If you need more than second precision then millisecond doesn't get you much further. The fact that the epoch ends in 120 years is a bit more worrying, but is also just about non-critical enough that it will be ignored for at least the next century.
Also, to all future historians of 2150, sorry about the mess, but yes we knew this was going to happen. Whatever it was.
For the curious:
* UUIDv4 are 128 bits long, 122 bits of which are random, with 6 bits used for the version. Traditionally displayed as 32 hex characters with 4 dashes, so 36 alphanumeric characters, and compatible with anything that expects a UUID.
* UUIDv7 are 128 bits long, 48 bits encode a unix timestamp with millisecond precision, 6 bits are for the version, and 74 bits are random. You're expected to display them the same as other UUIDs, and should be compatible with basically anything that expects a UUID. (Would be a very odd system that parses a UUID and throws an error because it doesn't recognise v7, but I guess it could happen, in theory?)
* ULIDs (https://github.com/ulid/spec) are 128 bits long, 48 bits encode a unix timestamp with millisecond precision, 80 bits are random. You're expected to display them in Crockford's base32, so 26 alphanumeric characters. Compatible with almost everything that expects a UUID (since they're the right length). Spec has some dumb quirks if followed literally but thankfully they mostly don't hurt things.
* KSUIDs (https://github.com/segmentio/ksuid) are 160 bits long, 32 bits encode a timestamp with second precision and a custom epoch of May 13th, 2014, and 128 bits are random. You're expected to display them in base62, so 27 alphanumeric characters. Since they're a different length, they're not compatible with UUIDs.
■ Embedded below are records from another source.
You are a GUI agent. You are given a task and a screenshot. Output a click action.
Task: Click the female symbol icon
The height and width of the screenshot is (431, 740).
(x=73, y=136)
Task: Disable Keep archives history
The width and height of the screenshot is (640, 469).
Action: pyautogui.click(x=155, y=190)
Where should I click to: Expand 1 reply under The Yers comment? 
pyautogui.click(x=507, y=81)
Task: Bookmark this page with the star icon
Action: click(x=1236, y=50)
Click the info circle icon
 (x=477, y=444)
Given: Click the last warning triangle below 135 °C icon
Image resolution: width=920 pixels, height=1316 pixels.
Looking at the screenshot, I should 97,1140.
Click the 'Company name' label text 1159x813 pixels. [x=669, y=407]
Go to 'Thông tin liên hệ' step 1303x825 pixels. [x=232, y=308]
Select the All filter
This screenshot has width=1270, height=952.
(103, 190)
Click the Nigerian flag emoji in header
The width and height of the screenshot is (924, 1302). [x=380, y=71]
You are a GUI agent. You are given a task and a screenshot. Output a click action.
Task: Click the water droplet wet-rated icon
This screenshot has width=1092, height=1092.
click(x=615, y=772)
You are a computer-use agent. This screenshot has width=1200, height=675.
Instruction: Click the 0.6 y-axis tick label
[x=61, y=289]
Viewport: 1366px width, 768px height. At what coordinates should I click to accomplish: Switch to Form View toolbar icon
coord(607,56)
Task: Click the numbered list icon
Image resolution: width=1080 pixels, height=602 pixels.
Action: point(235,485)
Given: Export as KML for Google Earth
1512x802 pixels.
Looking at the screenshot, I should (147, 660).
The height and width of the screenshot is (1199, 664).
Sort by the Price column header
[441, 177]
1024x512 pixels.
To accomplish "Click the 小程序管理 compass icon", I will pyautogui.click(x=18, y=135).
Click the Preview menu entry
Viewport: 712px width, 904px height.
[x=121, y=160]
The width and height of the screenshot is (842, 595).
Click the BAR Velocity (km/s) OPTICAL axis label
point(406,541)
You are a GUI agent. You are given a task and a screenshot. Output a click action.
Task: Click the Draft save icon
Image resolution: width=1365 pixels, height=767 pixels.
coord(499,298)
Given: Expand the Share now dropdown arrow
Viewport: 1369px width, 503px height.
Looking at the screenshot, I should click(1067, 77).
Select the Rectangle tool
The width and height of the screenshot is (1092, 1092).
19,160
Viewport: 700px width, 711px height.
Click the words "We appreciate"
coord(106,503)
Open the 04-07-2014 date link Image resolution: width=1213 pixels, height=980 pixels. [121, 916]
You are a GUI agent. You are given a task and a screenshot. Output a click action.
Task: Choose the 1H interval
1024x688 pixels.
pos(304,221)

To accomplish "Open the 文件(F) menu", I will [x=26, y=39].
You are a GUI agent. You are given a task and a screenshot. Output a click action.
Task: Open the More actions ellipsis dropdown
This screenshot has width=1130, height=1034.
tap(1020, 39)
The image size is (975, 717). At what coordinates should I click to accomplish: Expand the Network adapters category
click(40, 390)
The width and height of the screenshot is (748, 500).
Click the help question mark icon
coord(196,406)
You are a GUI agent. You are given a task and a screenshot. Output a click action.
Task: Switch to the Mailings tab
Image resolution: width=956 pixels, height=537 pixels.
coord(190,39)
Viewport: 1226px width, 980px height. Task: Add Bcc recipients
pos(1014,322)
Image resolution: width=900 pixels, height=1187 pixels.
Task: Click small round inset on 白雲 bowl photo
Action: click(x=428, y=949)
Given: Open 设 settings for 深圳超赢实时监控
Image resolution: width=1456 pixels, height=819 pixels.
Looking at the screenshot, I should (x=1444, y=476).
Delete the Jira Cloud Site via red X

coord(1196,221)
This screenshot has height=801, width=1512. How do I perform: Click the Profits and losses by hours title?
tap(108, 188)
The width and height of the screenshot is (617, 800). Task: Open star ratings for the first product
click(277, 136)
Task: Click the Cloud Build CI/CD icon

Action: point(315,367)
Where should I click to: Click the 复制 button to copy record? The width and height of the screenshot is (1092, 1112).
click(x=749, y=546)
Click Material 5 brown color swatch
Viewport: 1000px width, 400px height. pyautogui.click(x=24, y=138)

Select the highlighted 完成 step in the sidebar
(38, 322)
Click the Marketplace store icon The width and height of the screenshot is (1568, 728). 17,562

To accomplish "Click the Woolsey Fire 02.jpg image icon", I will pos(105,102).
I quite like KSUIDs; I think base62 is a smart choice. And while the timestamp portion is a trickier question, KSUIDs use 32 bits which, with second precision (more than good enough), means they won't overflow for well over a century. Whereas UUIDv7s use 48 bits, so even with millisecond precision (not needed) they won't overflow for something like 8000 years. We can argue whether 100 years is future proof enough (I'd argue it is), but 8000 years is just silly. Nobody will ever generate a compliant UUIDv7 with any of the first several bits aren't 0. The only downside to KSUIDs is the length isn't UUID compatible (and arguably, that they don't devote 6 bits to a compliant UUID version).
Still feels like there's room for improvement, but for now I think I'd always pick UUIDv7 over UUIDv4 unless there's an very specific reason not to. Which would be, mostly, if there's a concern over potentially leaking the time the UUID was generated. Although if you weren't worrying about leaking an integer sequence ID, you likely won't care here either.